Despite her cold-turkey dietary change, the hardest part of veganism for Wilson was the inconvenience. “If there isn’t a vegan option on the menu will I leave the restaurant? Will I just eat a side dish and pretend to be satisfied? No!” Wilson writes on her blog. “I’m going to choose the closest thing to stay on my healthy vegan diet.” She decided to enact a 90/10 rule, living her life 90 percent vegan, but leaving 10 percent for inconvenience, although she makes it clear that any “inconvenience” eating will be as healthy and as vegan as possible. And if she finds herself being tempted, she refuses to beat herself up. “There have been times, because I am a human, that I slip up,” she laughs. “I have been trying to eat as healthy as I can but when I want to treat myself, I do.”
If you’re ready to commit to a vegan lifestyle like Wilson’s, she recommends doing your research before jumping in: speaking to a nutritionist or consulting vegan blogs are both great places to start! She also recommends consuming lots of water and keeping healthy, vegan snacks around the house to cut down on temptations. Ultimately, she says, “Be prepared for what your body may go through. Don’t be mad at your body if you have cravings, just try to supplement it with something else.”

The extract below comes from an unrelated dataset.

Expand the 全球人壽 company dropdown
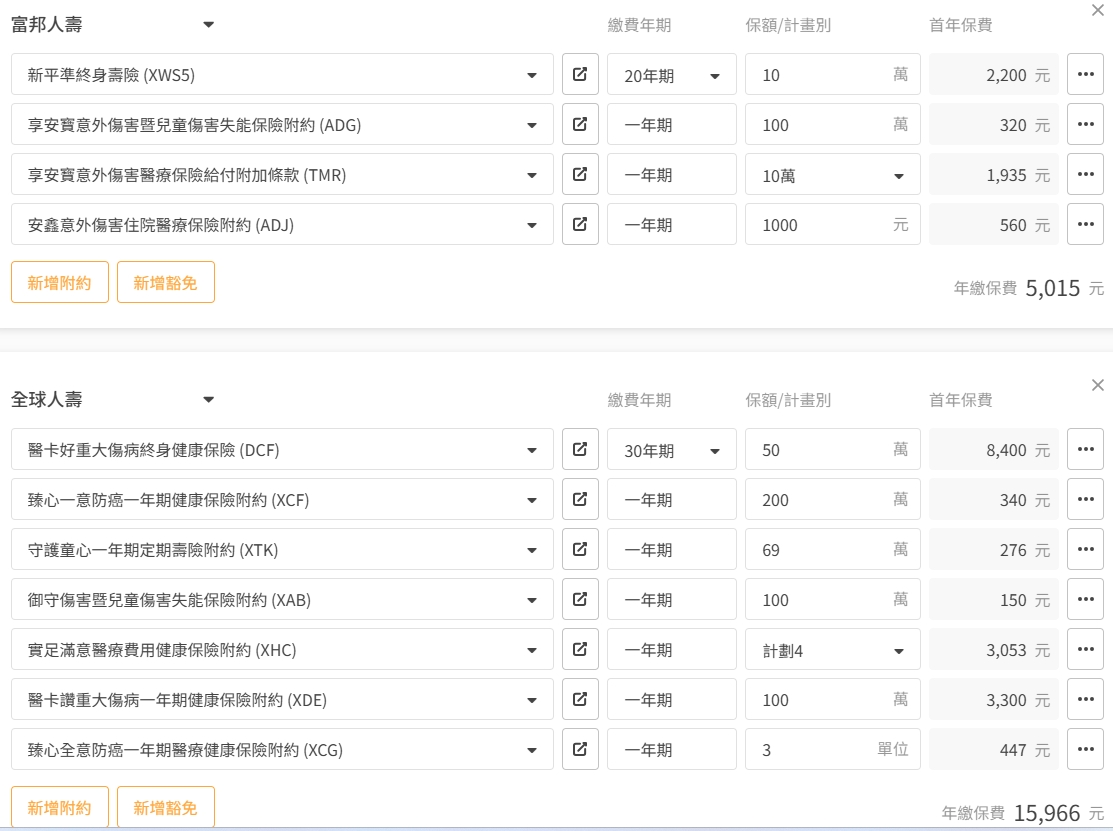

For more on Wilson’s journey, follow her blog at medium.com/oohlala-mandy.
Try one of Amanda’s favorite vegan recipes: BBQ Jackfruit Sandwich
Things you’ll need:
2 cans of jackfruit
½ cup BBQ sauce
1 tablespoon garlic powder
1 tablespoon onion powder
1 tablespoon smoked paprika
1 teaspoon brown sugar Bourbon (optional)
1 teaspoon black pepper
1 tablespoon chili powder
2 tablespoon olive oil
1 teaspoon minced garlic
½ red onion, diced
4 vegan hamburger buns
Liquid smoke (optional)
1. In a skillet over medium heat, add a tbsp of oil. Add onion; cook for 5–7 minutes, until tender. Add garlic; cook for another minute.
2. Drain the jackfruit and rinse.
3. Once rinsed, add jackfruit to skillet.
4. In a small bowl, add BBQ sauce, smoked paprika, brown sugar bourbon, garlic powder, onion powder, black pepper and chili powder and whisk until all seasonings are distributed evenly. Add a little water to make it saucy.
5. Pour sauce over jackfruit then cover and let it cook on medium for 12–15 minutes. Stir occasionally.
6. Using a fork (I used two) shred the jackfruit to your liking.
7. I added 1 tbsp of liquid smoke to enhance the BBQ flavor.
8. Once completely shredded, remove jackfruit from heat.